Adrian Newey has said Aston Martin’s troubled start to 2026 was driven by broken legacy systems, an overweight AMR26 developed under time pressure and health problems that left him below full capacity, with a major upgrade now set for the Hungarian Grand Prix.

In an interview on Aston Martin’s official website, Newey said the team’s car development and build process had been undermined by infrastructure that had been “patched and bodged for years.” He said some of those tools and processes dated back “to the very early days of the Jordan team that was based here in Silverstone,” adding: “At some point, a system that’s just patch-on-patch stops being fit for purpose. That’s where we had got to.”

The consequence, he said, was a “very frustrating car build,” with parts not being ordered at the right time because the underlying system was failing the people using it. That was then compounded by a late start on Aston Martin’s 2026 rules project, difficulties integrating the new Honda power unit and vibration issues that emerged along the way.
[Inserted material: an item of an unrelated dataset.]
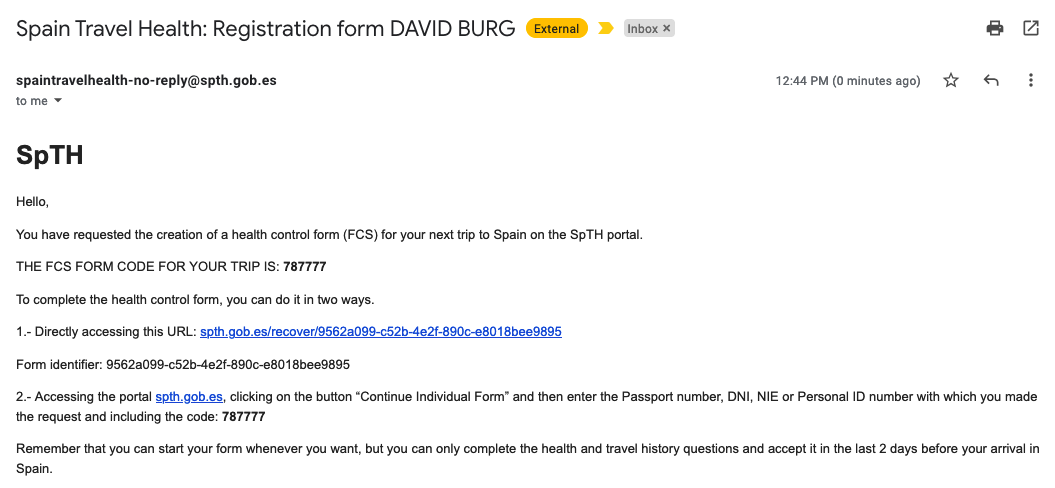Open the spth.gob.es/recover URL link
The image size is (1055, 488).
coord(381,331)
Newey admitted the AMR26 is “quite a long way overweight” and said Aston Martin also fell short on its own side in controlling mass. “When you design in a rush, weight is the first thing that suffers because you don’t have the time to thoroughly optimise everything,” he said. He also described the team’s aerodynamic concept as a “bold direction,” largely pushed by him, pursued without enough time to explore multiple ideas in depth. Newey said he does not believe that route is fundamentally wrong, but it has created challenges the team did not anticipate.

He also confirmed for the first time that his health affected the project. Adrian Newey, Aston Martin team principal, said: “I’m okay now, but it’s been a difficult period.” He added: “In truth, I was not 100 per cent last year. I had to balance health and work much more carefully.” Newey said the team “handled it incredibly well,” adding that he maintained a strong relationship with the engineers and did not feel it caused “too much of a blip.”

Aston Martin has brought no performance upgrades through the opening part of the season as it prioritized reliability, and the results have reflected that. The team has scored only one point so far, delivered by Fernando Alonso in Monaco.

That makes the Hungary package central to Aston Martin’s hopes of turning the season. Newey said both drivers will get a substantially redeveloped car at the Hungaroring, the last race before the summer break. The main chassis and gearbox architecture will stay in place, but the team has removed weight from both, forcing a re-homologation and crash test of the forward chassis. The front suspension is unchanged, the rear suspension is slightly revised, and the package also includes a new nose and “substantially revised aerodynamic surfaces.” The target, Newey said, is “to get very close to the weight limit.”

The stakes go beyond performance alone. Newey said Alonso’s willingness to stay with Aston Martin into 2027 will depend heavily on what that upgraded car shows. He said Alonso is “really looking forward to the upgrade” and added that “if it performs we hope he’ll be in the cockpit for another season.” For Aston Martin, Hungary is now more than an update. It is a test of whether the team can show Alonso the “clear, tangible progress” needed to convince him its recovery is real.